Gaza flotilla activists allege ‘stress and humiliation’ in Israeli custody
Global News
On his return at Rome’s Fiumicino Airport late Saturday, Italian journalist Saverio Tommasi said Israeli soldiers withheld medicines and treated prisoners “like monkeys.”
Some of the activists detained while trying to reach Gaza by sea have returned to their home countries to describe mistreatment at the hands of Israeli guards, claims that Israel denies.
Some 450 activists were arrested as Israeli forces intercepted the Global Sumud Flotilla, a fleet of 42 boats seeking to break Israel’s naval blockade of Gaza and deliver a symbolic amount of aid to the famine-stricken territory. Those detained between Wednesday and Friday were brought to Israel, where many remain in prison.
The Israeli Foreign Ministry said it offered voluntary deportation to all of the activists and those that remain in detention chose to stay there in order to go through a legal deportation process.

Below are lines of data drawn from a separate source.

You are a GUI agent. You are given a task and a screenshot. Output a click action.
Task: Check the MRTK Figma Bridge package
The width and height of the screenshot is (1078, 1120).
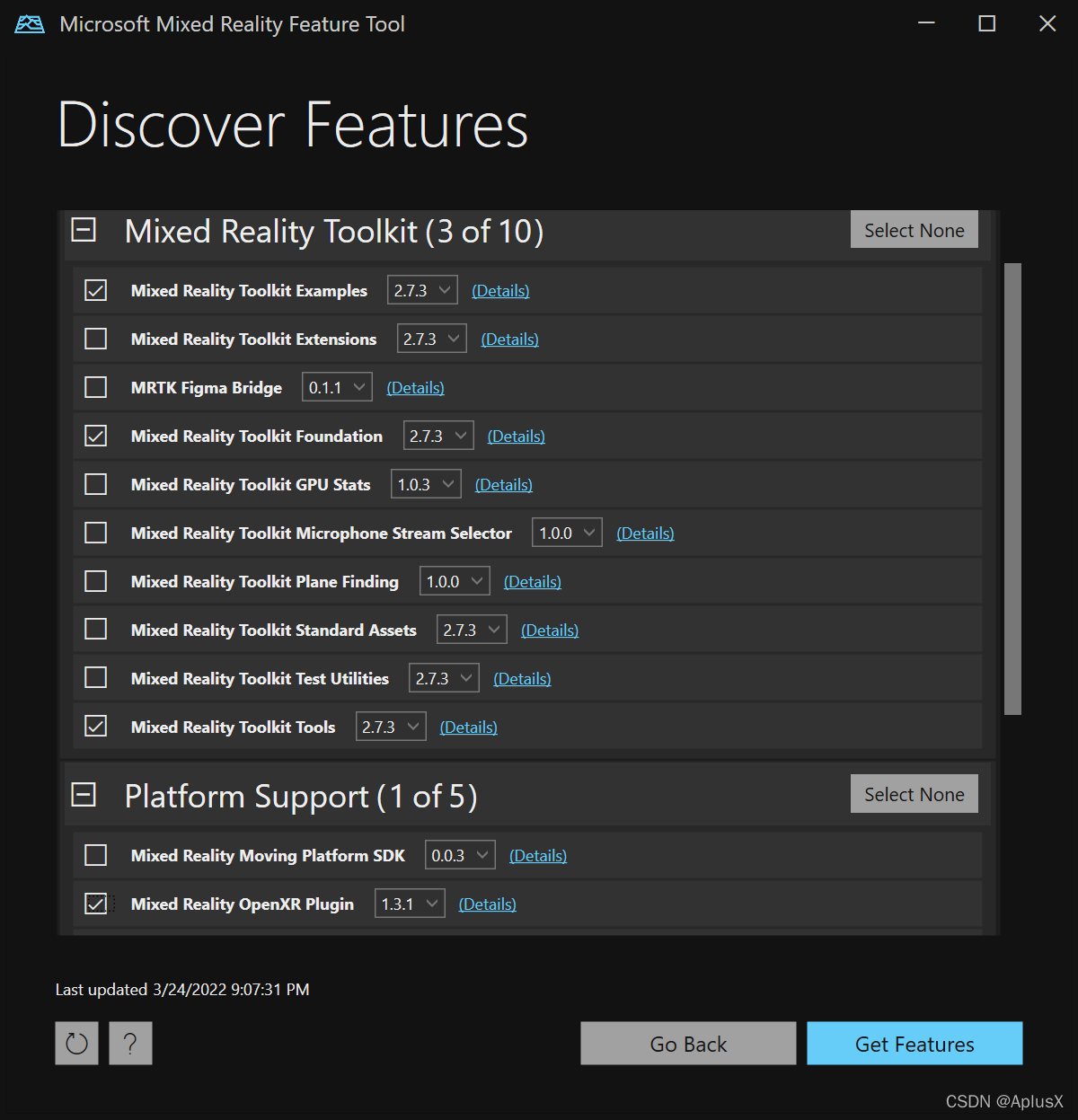tap(95, 386)
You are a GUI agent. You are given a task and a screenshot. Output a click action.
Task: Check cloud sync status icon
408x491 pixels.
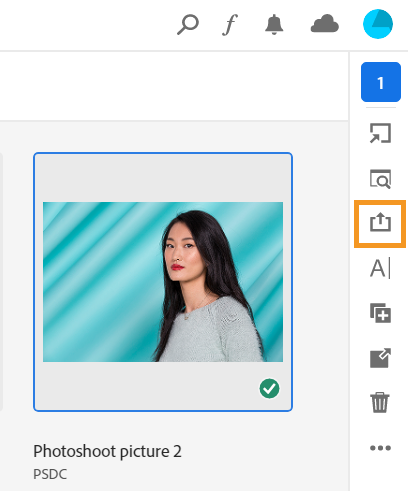(x=324, y=24)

On his return at Rome’s Fiumicino Airport late Saturday, Italian journalist Saverio Tommasi said Israeli soldiers withheld medicines and treated prisoners “like monkeys.”
Israel’s Foreign Ministry, meanwhile, said the claims of mistreatment were “brazen lies.”
Among those detained were Swedish activist Greta Thunberg, Nelson Mandela’s grandson Mandla Mandela and several European lawmakers.
Tommasi said Thunberg was singled out by Israeli forces after being arrested.
“We also saw Greta Thunberg at the port, in that case with her arms tied and an Israeli flag next to her, just a mockery,” he said. “Let’s say the mockery was part of the verbal and psychological violence they always carried out, in order to demean, ridicule and laugh in situations where there is nothing to laugh about.”